In that situation I could not dismissively say, “All things work together for good…”  That seems too passive and dismissive. What made sense to me and what makes sense to me is that God calls us not to accept this tragedy but to encounter it, experience it and work to bring healing and to salvage some good and redemption from it.  With God’s strength we are called to embrace each other in our pain and to work to create a stronger community so that these tragedies will not happen. Amidst a feeling of helplessness, we feel and hear God call us into a partnership in which God is our strength and our guide. We pray that our partnership will bring healing far beyond our knowing.

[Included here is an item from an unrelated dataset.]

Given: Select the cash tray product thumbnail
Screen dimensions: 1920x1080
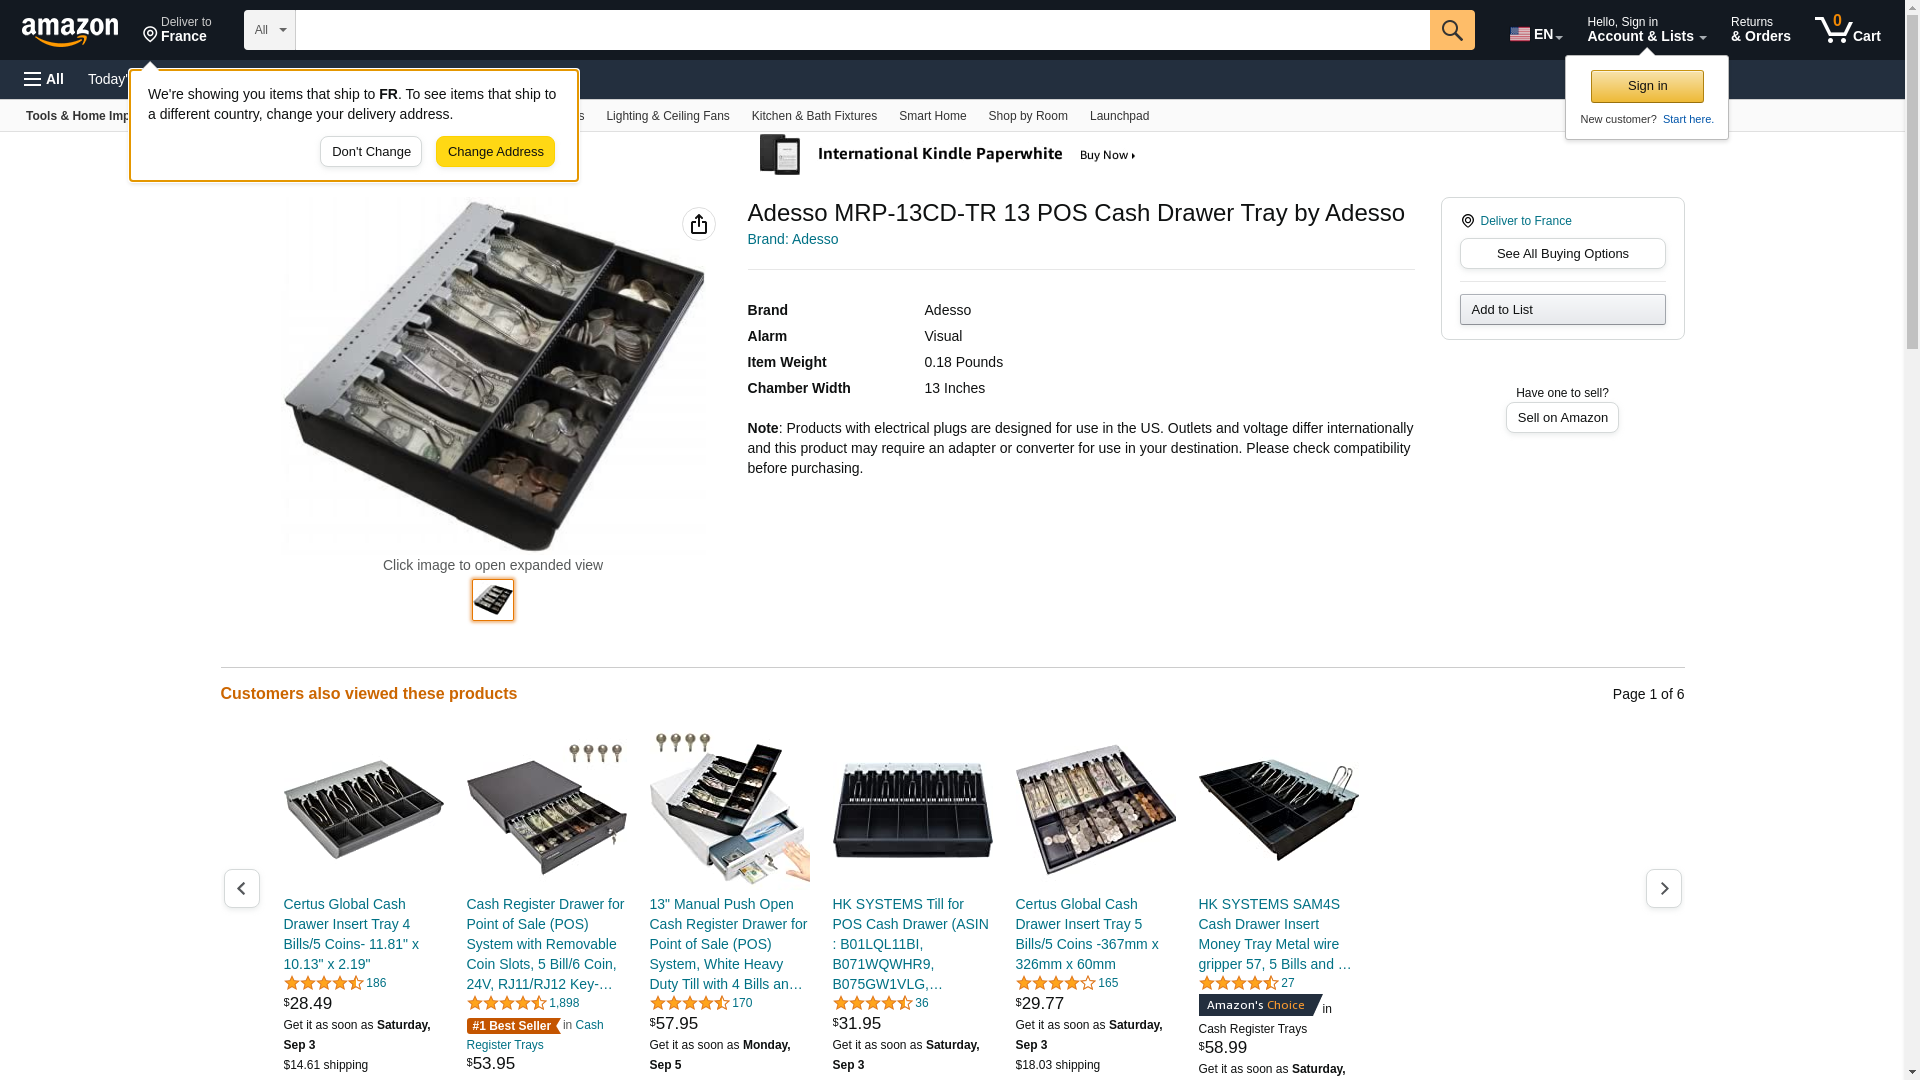Looking at the screenshot, I should (x=493, y=600).
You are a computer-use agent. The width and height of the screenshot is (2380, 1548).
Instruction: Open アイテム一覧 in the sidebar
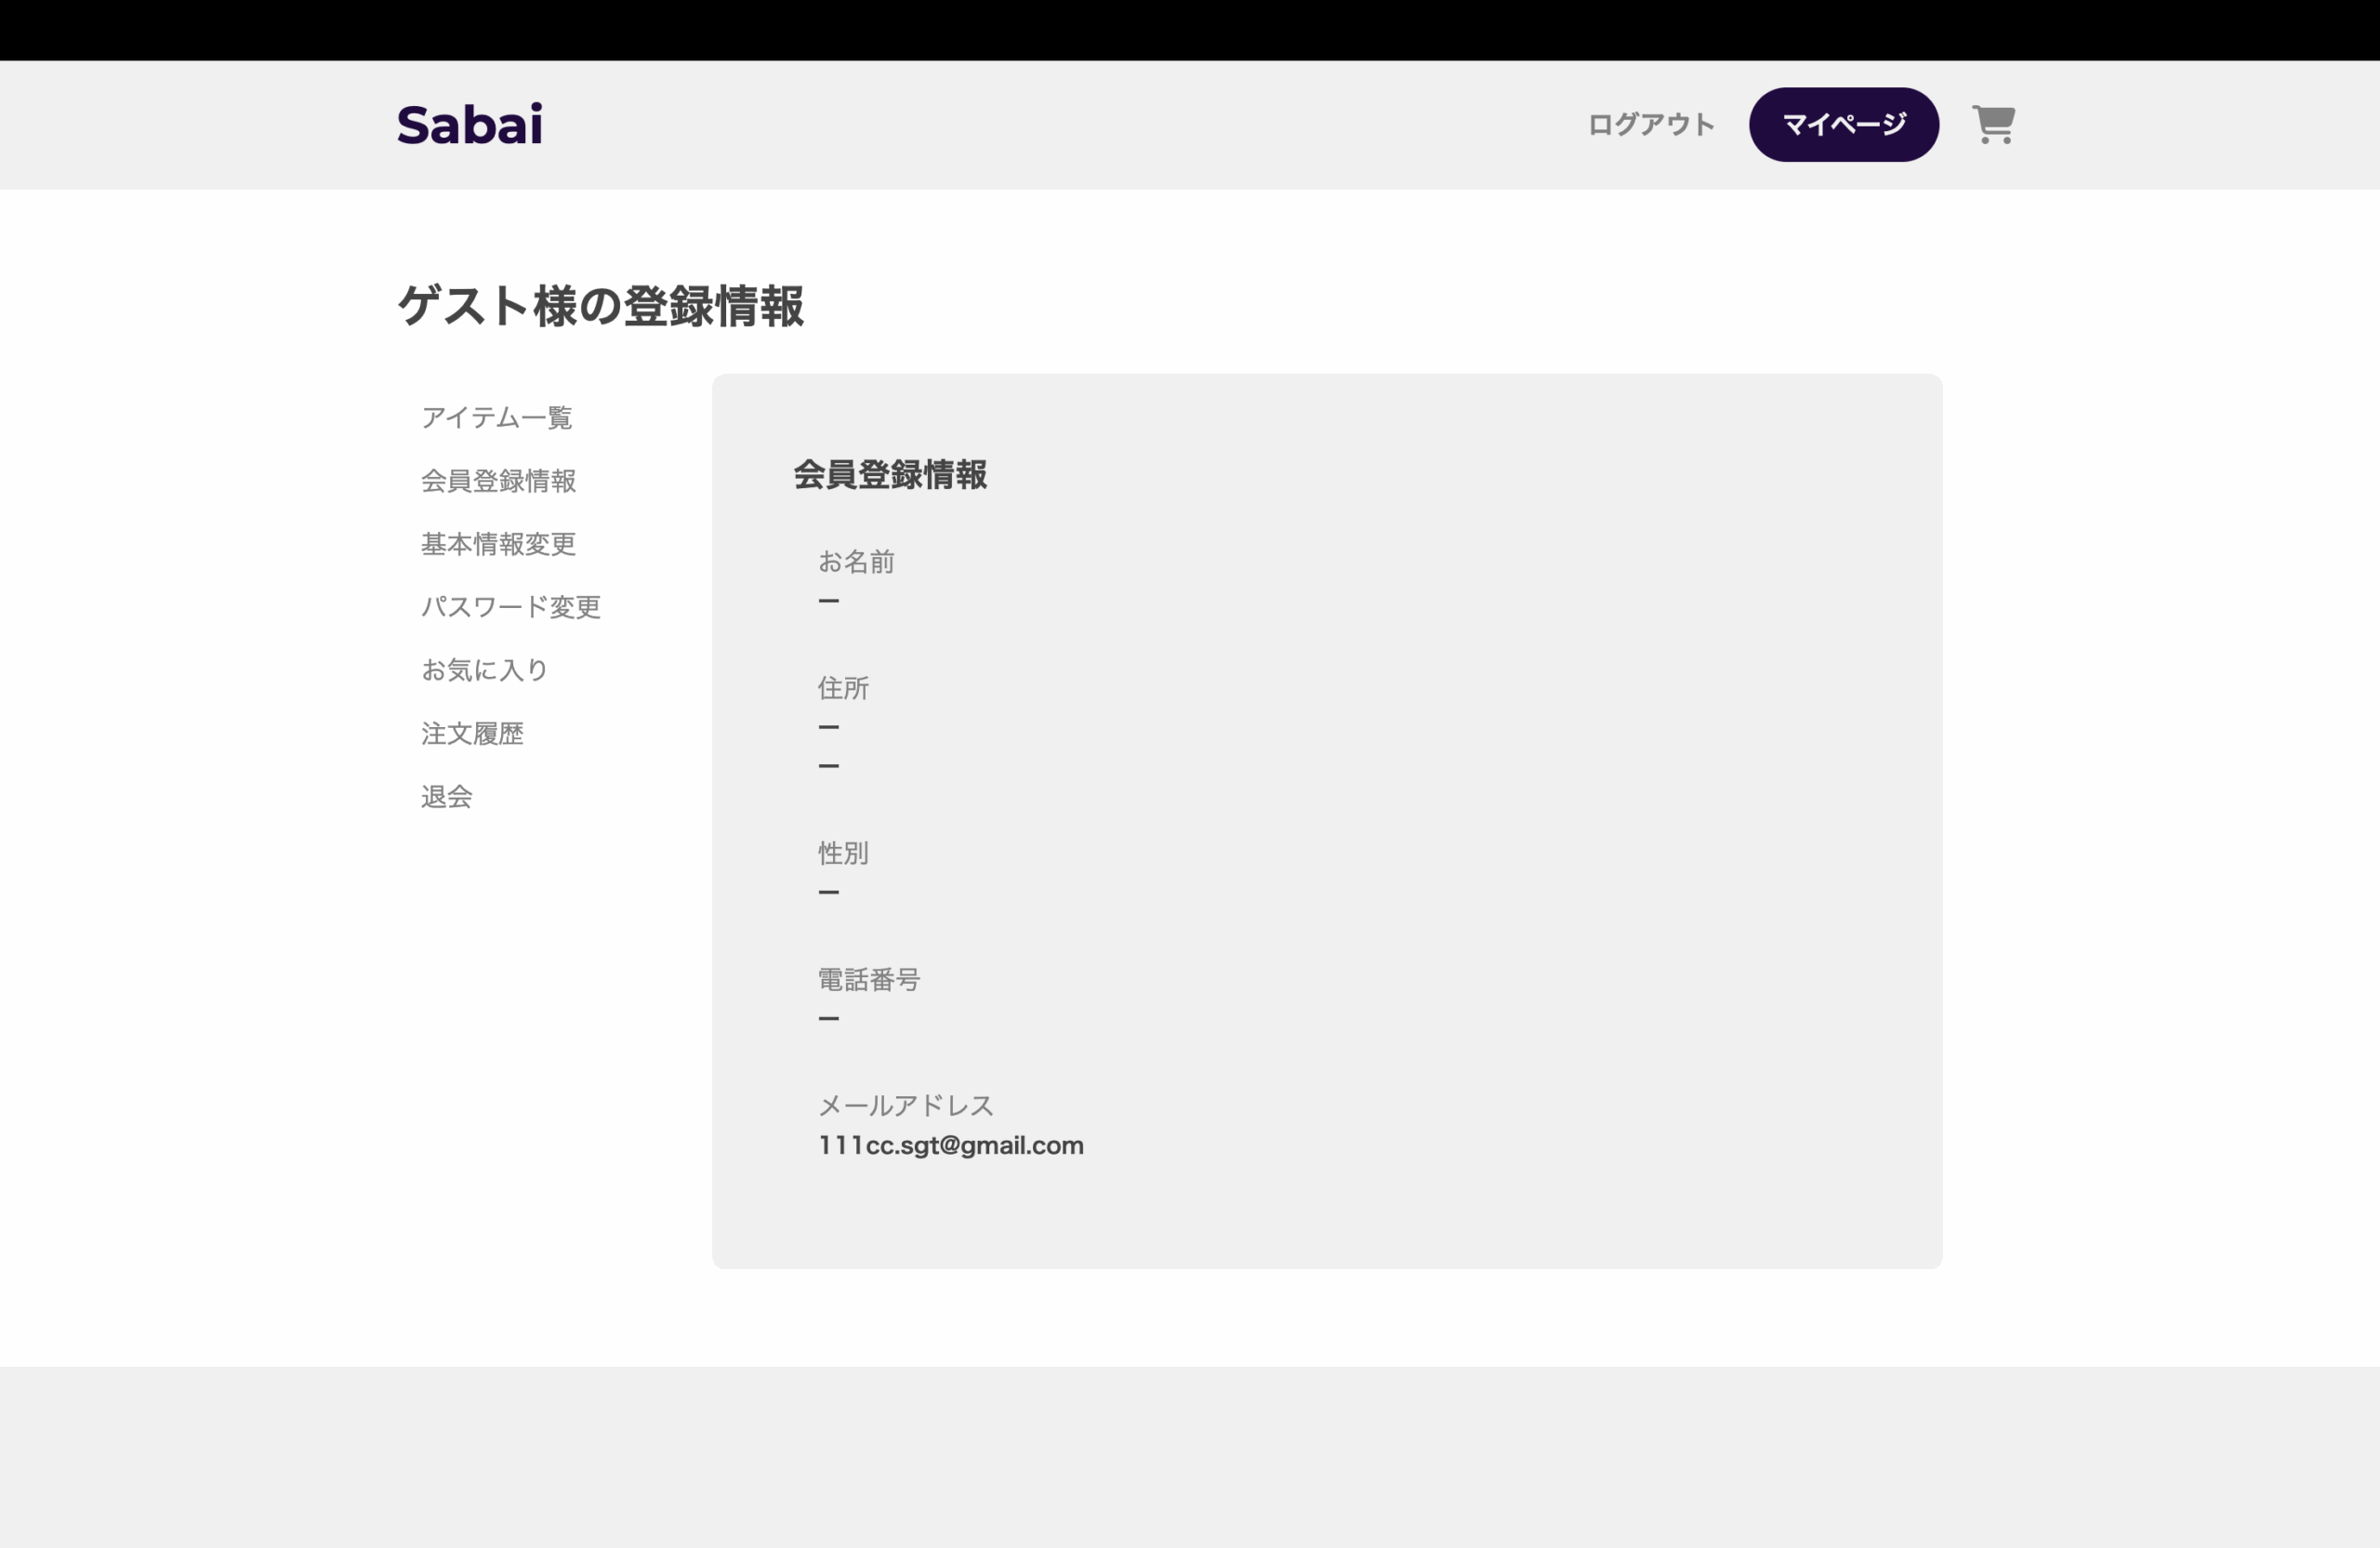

We cannot do it alone but only with God’s help.

 

As I may have shared at some other time, I find great meaning in the story of Corry Ten Boom.  During World War II she and her sister lived their faith by hiding Jews from the Nazis in Holland.  They were caught and sent to a death camp.  Her sister was killed, but miraculously, Corry survived.  After the war, she spoke to Christian gatherings about her experience.  After one such appearance, she was greeting people and suddenly in front of her stood one of the Nazi prison guards who had taken part in her torment.  He looked her in the eye and said, “Fraulein, thank you, thank you for your forgiveness and for introducing me to God’s love.”  Then he thrust forth his hand to shake hers.  But Corry’s body froze.  She remembers praying, “Lord I cannot touch this man.  I will need your help to move beyond this moment. Lord, be my strength right now.”  Then she felt an amazing power flow through her.  It was the power of God’s presence and love.  Her frozen arm was released and enabled to greet him and to shake his hand in Christian love.  That’s a partnership with God: she could not do that on her own but only by God’s enabling love.

 

St. Paul urges us to invite that power into our lives and to invite that power to be at work in us and through us. Isn’t it a fantastic assurance to feel that connection and to know that as we can live in partnership with Christ, and that something great - even divine - is at work in us and through us?